请求从不重试（它将retries=0 设置为urllib3 的HTTPConnectionPool），因此如果没有MaxRetryError 和HTTPConnectionPool 关键字，错误会更加规范。所以理想的 Traceback 应该是：
```
  ConnectionError(<class 'socket.error'>: [Errno 1111] Connection refused)
```

根本原因和解决方案

一旦您启动了 webdriver 和 web 客户端会话，接下来在 def search(st) 中您将调用 get() o 访问 url 并且在后续行中您还将调用 browser.quit() 这是用于调用 /shutdown 端点，随后 webdriver 和 web-client 实例被销毁，完全关闭所有页面/选项卡/窗口。因此不再存在连接。

您可以在以下位置找到一些相关的详细讨论：

PhantomJS web driver stays in memory

Selenium : How to stop geckodriver process impacting PC memory, without calling driver.quit()?

在下一次迭代中的这种情况下（由于for 循环），当调用browser.get() 时，没有活动连接。因此您会看到错误。
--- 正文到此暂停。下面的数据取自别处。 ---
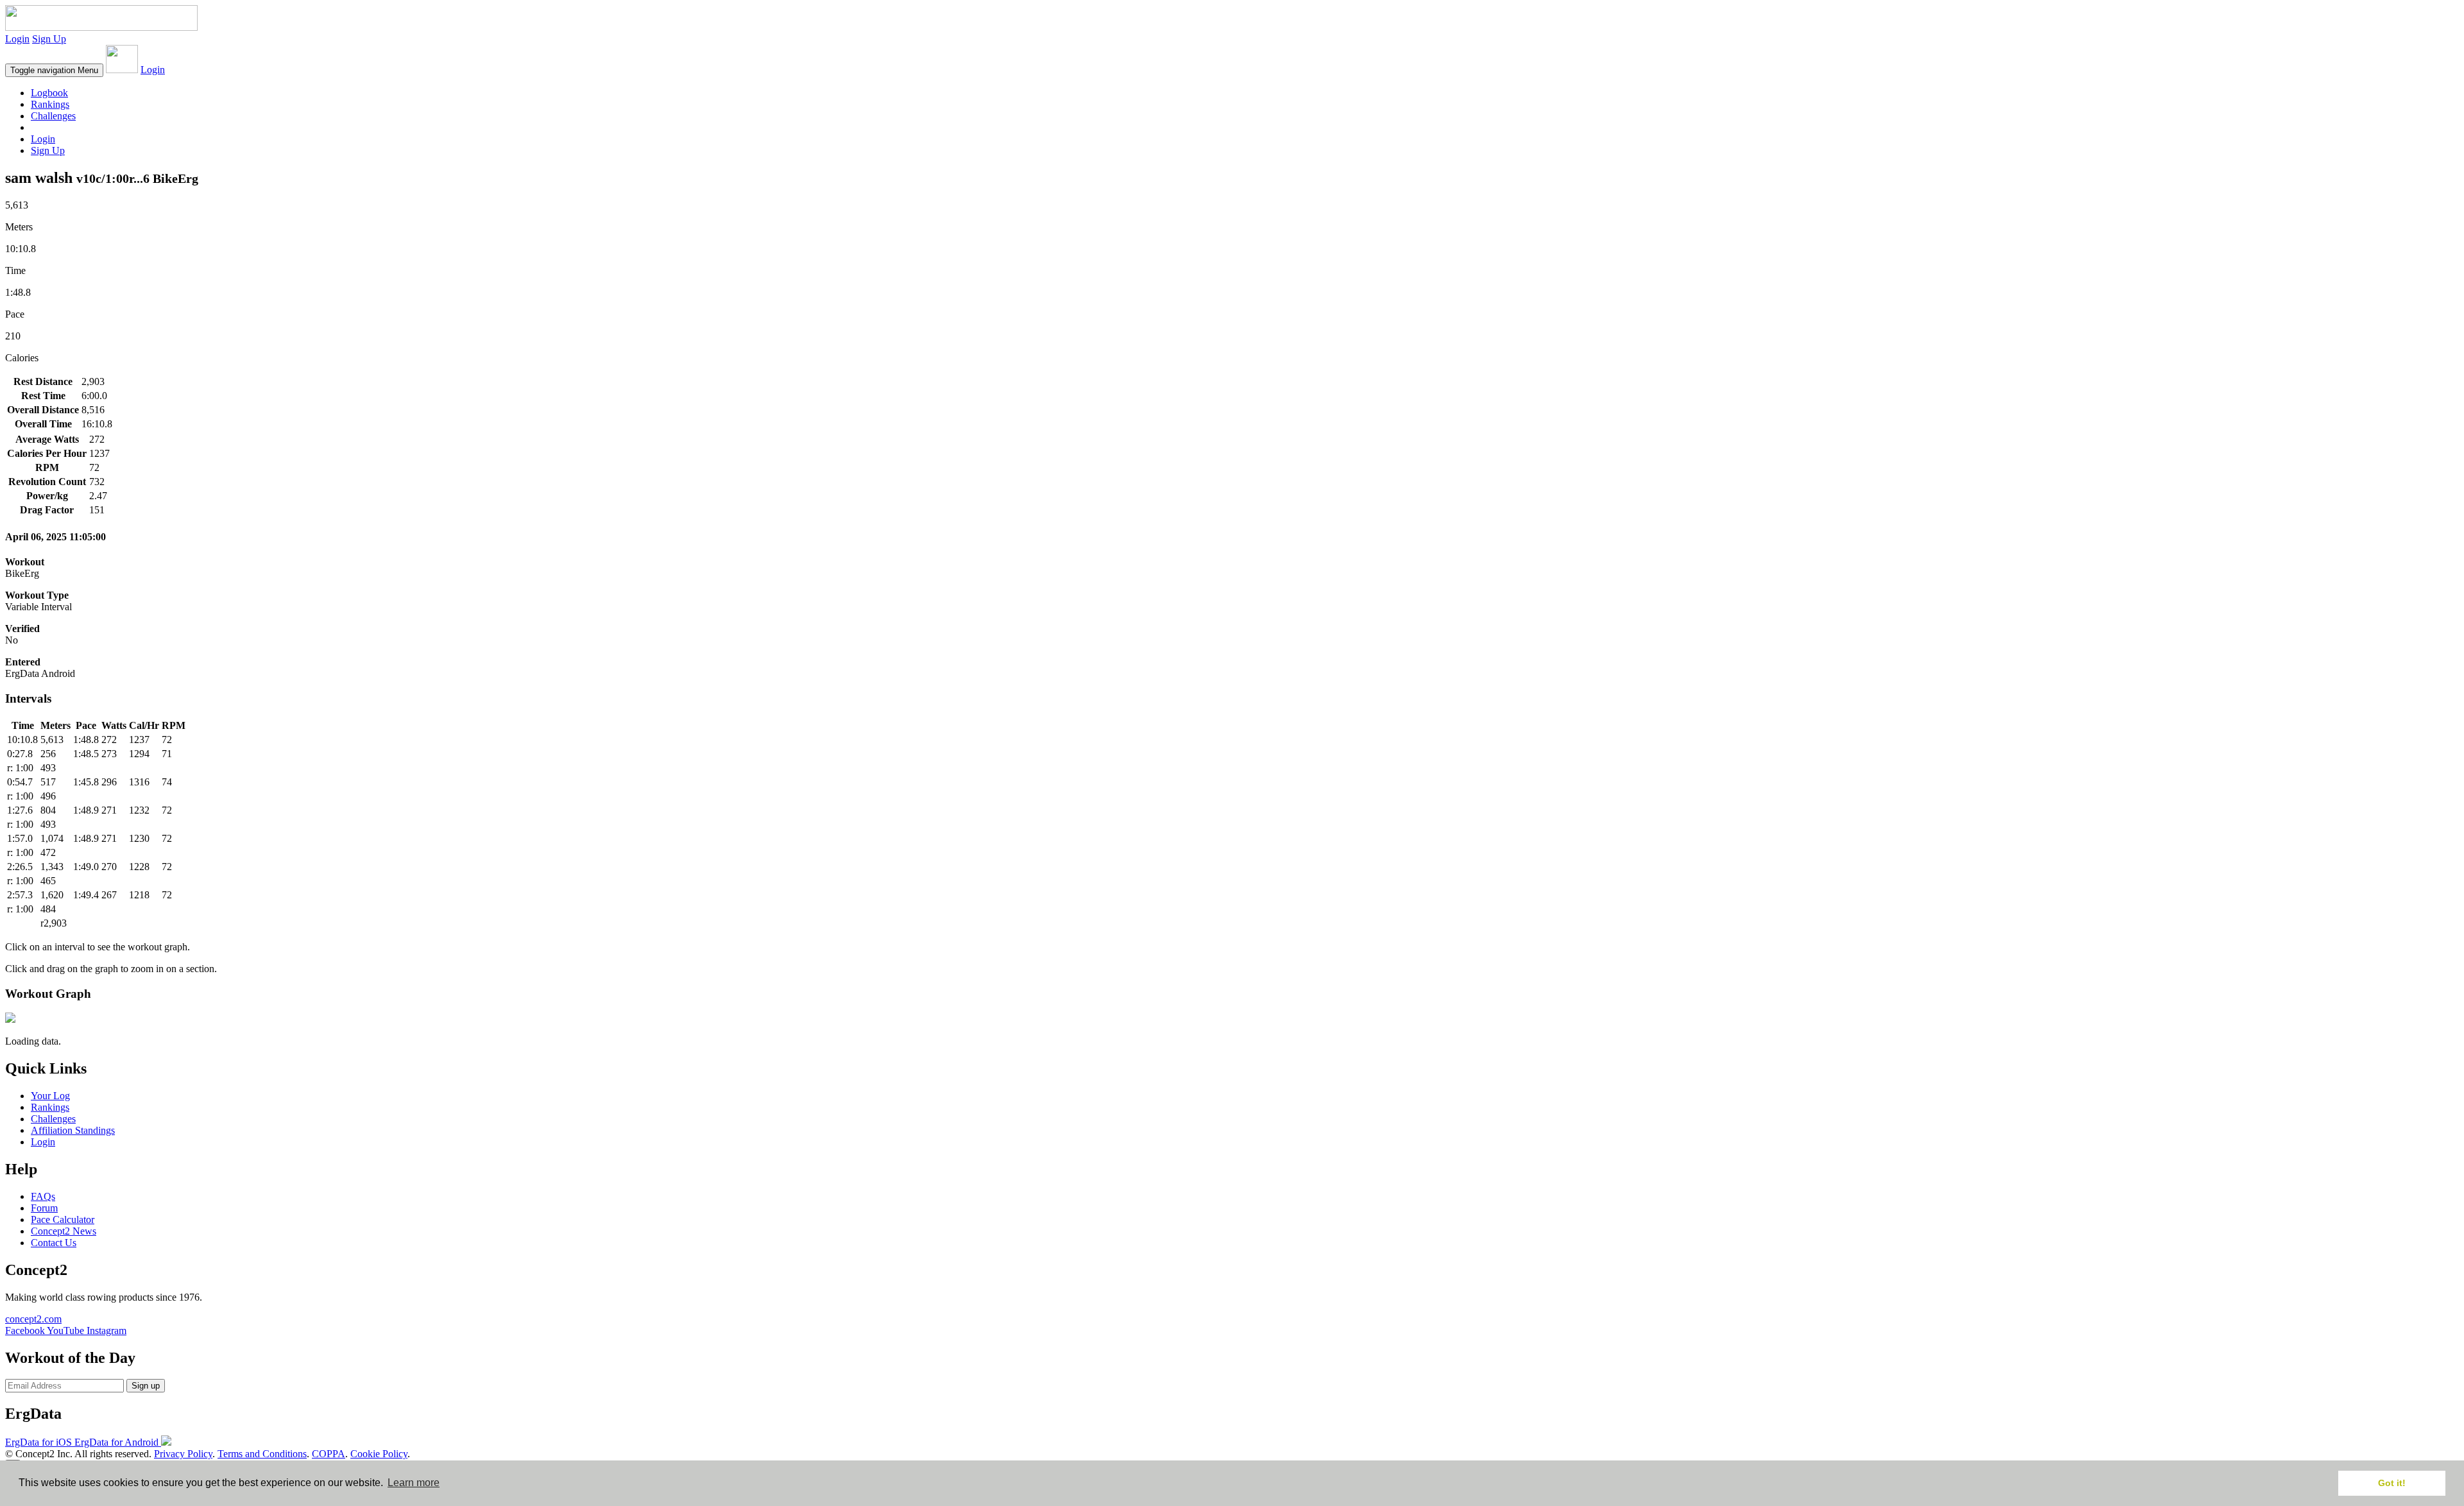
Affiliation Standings (73, 1130)
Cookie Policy (378, 1453)
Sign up (146, 1385)
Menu (54, 70)
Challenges (53, 115)
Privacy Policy (183, 1453)
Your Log (50, 1095)
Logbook (49, 92)
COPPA (328, 1453)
因此，一个简单的解决方案是删除browser.quit() 行并在同一浏览上下文中调用browser.get(url)。

结论

升级到 Selenium 3.14.1 后，您将能够设置超时并查看规范 Tracebacks 并能够采取必要的措施。

参考文献

您可以在以下位置找到相关的详细讨论：

MaxRetryError: HTTPConnectionPool: Max retries exceeded (Caused by ProtocolError('Connection aborted.', error(111, 'Connection refused')))

tl;博士

几个相关的讨论：

【讨论】：

这有所帮助，但 chromedriver 进程正在影响内存。我应该使用os.system("taskkill /f /im chromedriver.exe /T") 吗？我在 Windows 机器上。
@SumitJaiswal 简而言之，是的，您需要这样做，但还有几个其他因素需要考虑。如果您遇到困难，请告诉我。
在for 循环中杀死 chromedriver 是个坏主意。所以我为os.system("taskkill /f /im chromedriver.exe /T") 做了一个kill() 函数。但是调用search() 然后kill() 然后search() 再次给出相同的错误。有没有办法在我打电话时重新启动 chromedriver search()
我想我通过将browser = webdriver.Chrome(executable_path="CHROME_DRIVER PATH", options=opts) 带入函数并在其末尾使用browser.quit() 解决了这两个问题。感谢您的帮助。
惊人的答案，老实说，我只是错过了我的功能中的“回报”。但是很努力，写的很好。喜欢读它。